* Start Data to process *
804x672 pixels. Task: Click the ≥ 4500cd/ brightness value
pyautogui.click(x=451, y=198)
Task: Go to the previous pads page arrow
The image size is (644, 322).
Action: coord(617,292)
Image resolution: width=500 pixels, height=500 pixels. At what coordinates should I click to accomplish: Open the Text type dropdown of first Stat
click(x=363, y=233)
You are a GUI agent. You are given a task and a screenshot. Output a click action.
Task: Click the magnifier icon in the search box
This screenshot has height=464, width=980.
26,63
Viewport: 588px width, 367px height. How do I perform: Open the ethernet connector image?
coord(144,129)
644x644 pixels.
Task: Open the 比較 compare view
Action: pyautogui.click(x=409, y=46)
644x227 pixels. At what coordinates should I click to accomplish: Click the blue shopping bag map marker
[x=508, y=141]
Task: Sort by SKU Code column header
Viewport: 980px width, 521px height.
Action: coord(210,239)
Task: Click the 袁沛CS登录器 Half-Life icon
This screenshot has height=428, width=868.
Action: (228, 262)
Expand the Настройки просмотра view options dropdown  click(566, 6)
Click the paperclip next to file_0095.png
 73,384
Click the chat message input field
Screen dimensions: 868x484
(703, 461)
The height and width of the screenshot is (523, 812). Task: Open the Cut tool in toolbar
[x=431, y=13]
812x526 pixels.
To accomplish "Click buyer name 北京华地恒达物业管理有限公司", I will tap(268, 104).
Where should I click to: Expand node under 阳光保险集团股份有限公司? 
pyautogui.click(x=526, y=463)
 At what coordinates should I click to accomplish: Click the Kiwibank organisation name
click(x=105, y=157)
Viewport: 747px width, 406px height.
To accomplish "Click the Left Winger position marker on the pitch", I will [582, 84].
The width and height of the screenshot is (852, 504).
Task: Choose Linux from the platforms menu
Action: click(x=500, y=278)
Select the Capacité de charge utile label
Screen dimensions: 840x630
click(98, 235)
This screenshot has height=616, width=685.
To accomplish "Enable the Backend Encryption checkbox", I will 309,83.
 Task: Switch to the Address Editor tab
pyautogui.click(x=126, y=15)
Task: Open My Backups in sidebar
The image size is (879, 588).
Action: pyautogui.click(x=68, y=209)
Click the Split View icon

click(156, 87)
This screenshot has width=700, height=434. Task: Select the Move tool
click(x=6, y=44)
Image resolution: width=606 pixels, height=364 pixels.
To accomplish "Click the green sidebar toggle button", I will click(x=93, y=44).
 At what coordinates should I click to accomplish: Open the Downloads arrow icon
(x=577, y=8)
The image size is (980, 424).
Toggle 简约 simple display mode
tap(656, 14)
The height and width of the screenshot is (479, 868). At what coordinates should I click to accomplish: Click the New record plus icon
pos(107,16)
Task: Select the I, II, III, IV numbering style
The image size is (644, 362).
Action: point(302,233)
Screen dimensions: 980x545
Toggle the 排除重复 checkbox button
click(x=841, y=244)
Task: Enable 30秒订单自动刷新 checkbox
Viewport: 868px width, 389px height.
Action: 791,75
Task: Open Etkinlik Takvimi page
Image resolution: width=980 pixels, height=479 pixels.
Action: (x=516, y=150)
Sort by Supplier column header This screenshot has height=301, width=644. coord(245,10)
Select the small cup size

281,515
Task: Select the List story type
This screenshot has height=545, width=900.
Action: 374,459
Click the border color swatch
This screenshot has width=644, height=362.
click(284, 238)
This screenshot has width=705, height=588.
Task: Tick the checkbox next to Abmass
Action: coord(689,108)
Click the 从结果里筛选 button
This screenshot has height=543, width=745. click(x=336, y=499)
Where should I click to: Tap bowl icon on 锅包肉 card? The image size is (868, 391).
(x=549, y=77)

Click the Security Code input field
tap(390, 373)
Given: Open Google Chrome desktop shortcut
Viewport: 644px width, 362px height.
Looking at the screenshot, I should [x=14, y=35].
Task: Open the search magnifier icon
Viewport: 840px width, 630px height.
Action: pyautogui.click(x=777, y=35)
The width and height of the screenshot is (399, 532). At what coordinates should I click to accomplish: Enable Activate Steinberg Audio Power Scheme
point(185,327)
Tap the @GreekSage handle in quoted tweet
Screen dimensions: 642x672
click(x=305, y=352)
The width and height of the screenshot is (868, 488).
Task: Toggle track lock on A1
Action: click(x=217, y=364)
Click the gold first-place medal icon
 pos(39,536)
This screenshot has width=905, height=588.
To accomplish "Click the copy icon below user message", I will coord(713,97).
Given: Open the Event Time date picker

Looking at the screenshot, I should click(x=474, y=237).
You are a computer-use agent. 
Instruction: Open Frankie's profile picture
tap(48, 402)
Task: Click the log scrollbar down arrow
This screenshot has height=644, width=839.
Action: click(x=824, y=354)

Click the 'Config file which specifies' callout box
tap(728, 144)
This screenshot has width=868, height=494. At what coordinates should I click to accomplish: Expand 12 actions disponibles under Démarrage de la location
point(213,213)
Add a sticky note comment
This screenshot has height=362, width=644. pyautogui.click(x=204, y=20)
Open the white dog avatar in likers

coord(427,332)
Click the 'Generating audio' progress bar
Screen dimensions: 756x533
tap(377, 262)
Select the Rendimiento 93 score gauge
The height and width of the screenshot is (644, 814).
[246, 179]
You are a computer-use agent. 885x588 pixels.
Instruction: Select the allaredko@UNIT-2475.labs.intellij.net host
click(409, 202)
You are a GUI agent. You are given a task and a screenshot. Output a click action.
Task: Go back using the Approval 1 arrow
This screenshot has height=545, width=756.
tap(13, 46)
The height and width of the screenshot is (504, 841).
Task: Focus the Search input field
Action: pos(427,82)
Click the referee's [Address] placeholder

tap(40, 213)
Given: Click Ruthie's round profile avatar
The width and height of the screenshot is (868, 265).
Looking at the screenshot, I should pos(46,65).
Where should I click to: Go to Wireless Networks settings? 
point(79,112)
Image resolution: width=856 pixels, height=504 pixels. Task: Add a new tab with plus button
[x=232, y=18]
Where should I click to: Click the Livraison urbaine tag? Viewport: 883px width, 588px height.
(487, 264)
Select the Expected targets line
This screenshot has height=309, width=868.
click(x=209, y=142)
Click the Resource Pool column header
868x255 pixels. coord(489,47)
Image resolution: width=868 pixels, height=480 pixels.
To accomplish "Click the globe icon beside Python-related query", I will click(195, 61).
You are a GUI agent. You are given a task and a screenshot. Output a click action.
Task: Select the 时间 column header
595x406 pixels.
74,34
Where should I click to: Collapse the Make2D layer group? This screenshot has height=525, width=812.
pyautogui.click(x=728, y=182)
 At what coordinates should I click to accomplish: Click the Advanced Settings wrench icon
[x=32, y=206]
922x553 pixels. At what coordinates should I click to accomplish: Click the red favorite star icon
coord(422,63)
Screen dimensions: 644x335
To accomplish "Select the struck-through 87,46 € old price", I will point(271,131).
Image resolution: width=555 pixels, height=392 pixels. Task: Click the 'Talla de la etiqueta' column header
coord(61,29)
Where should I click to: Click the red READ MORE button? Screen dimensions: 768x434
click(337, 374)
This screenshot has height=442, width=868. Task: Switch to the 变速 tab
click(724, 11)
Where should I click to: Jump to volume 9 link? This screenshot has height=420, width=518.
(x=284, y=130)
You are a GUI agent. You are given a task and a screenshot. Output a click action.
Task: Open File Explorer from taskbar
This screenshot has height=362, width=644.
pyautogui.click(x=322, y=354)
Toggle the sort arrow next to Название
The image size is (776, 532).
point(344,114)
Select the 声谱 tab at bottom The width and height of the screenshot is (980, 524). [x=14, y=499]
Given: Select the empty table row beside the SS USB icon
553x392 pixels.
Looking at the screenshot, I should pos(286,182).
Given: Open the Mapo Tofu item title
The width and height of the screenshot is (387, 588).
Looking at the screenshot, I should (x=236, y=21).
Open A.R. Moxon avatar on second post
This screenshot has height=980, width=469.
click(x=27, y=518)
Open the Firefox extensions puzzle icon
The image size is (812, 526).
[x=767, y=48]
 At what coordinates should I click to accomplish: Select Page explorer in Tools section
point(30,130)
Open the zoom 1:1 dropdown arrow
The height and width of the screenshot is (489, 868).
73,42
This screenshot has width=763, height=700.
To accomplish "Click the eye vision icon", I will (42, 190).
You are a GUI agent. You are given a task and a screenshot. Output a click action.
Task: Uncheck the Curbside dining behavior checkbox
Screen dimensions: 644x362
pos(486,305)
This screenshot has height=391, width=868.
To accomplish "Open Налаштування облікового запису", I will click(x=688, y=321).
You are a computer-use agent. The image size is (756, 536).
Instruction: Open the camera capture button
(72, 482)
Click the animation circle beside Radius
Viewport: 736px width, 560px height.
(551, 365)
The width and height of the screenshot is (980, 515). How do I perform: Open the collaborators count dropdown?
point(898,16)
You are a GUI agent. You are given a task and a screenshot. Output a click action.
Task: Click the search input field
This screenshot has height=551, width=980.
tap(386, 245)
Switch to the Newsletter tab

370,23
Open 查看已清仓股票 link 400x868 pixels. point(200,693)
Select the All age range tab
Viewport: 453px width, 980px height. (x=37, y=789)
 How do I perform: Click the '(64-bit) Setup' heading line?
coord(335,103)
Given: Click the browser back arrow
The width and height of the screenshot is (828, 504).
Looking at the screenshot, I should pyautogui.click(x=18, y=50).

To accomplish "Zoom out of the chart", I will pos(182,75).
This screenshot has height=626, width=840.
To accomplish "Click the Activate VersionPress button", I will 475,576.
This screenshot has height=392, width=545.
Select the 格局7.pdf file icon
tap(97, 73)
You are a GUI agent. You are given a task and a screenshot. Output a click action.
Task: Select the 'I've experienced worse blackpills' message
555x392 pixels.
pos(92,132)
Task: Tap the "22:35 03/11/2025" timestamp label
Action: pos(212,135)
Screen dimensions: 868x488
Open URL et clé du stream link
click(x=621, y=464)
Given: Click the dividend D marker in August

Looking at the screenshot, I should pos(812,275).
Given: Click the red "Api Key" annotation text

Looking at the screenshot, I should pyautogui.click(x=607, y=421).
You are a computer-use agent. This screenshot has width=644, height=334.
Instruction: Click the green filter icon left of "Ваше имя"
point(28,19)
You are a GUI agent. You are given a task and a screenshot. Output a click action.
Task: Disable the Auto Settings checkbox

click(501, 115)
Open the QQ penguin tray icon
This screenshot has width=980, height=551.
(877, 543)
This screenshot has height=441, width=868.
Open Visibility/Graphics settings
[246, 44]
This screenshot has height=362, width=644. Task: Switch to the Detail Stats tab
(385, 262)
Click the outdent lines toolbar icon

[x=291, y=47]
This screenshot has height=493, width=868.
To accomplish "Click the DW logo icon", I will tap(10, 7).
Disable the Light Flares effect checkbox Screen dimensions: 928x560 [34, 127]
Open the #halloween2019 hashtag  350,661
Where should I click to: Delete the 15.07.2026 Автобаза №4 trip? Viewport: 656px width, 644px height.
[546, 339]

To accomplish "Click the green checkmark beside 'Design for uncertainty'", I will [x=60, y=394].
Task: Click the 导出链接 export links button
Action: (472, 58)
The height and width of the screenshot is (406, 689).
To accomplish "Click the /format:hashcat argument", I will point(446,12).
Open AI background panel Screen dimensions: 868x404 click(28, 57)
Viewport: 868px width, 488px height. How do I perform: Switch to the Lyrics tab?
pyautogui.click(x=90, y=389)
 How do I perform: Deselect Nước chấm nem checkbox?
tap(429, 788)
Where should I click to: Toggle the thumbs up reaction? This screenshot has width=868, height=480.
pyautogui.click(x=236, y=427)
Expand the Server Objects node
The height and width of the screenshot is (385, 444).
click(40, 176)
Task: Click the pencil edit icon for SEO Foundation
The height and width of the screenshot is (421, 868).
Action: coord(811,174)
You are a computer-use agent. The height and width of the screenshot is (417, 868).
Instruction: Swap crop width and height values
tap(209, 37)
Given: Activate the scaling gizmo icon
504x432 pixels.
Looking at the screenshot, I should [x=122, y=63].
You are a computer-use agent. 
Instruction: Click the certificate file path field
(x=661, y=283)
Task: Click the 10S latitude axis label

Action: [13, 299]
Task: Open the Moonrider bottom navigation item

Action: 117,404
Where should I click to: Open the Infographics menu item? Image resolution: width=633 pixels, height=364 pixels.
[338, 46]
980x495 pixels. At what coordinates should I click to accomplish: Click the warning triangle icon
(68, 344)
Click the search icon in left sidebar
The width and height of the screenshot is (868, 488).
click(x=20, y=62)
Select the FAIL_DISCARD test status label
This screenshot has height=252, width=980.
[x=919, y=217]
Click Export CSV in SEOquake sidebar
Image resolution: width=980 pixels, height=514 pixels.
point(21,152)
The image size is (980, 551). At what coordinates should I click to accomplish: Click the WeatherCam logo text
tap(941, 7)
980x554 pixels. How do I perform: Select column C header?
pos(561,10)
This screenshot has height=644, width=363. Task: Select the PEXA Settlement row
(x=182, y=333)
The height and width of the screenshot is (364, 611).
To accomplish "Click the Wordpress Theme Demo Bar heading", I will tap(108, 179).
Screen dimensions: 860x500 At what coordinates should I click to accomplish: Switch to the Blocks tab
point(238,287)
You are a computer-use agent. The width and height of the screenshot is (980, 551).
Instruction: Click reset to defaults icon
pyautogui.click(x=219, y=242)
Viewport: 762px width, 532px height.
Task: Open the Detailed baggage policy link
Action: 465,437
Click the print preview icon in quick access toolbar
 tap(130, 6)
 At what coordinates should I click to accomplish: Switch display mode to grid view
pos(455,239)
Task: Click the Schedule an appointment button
* End Data to process *
- _Set problem_: Retype the records from the line containing "At what coordinates should I click to accomplish: Select" up to and including the line containing "Looking at the screenshot, I should pyautogui.click(x=18, y=50).", character for character.

- _Response to this task_:
 At what coordinates should I click to accomplish: Select Page explorer in Tools section
point(30,130)
Open the zoom 1:1 dropdown arrow
The height and width of the screenshot is (489, 868).
73,42
This screenshot has width=763, height=700.
To accomplish "Click the eye vision icon", I will (42, 190).
You are a GUI agent. You are given a task and a screenshot. Output a click action.
Task: Uncheck the Curbside dining behavior checkbox
Screen dimensions: 644x362
pos(486,305)
This screenshot has height=391, width=868.
To accomplish "Open Налаштування облікового запису", I will click(x=688, y=321).
You are a computer-use agent. The image size is (756, 536).
Instruction: Open the camera capture button
(72, 482)
Click the animation circle beside Radius
Viewport: 736px width, 560px height.
(551, 365)
The width and height of the screenshot is (980, 515). How do I perform: Open the collaborators count dropdown?
point(898,16)
You are a GUI agent. You are given a task and a screenshot. Output a click action.
Task: Click the search input field
This screenshot has height=551, width=980.
tap(386, 245)
Switch to the Newsletter tab

370,23
Open 查看已清仓股票 link 400x868 pixels. point(200,693)
Select the All age range tab
Viewport: 453px width, 980px height. (x=37, y=789)
 How do I perform: Click the '(64-bit) Setup' heading line?
coord(335,103)
Given: Click the browser back arrow
The width and height of the screenshot is (828, 504).
Looking at the screenshot, I should pyautogui.click(x=18, y=50).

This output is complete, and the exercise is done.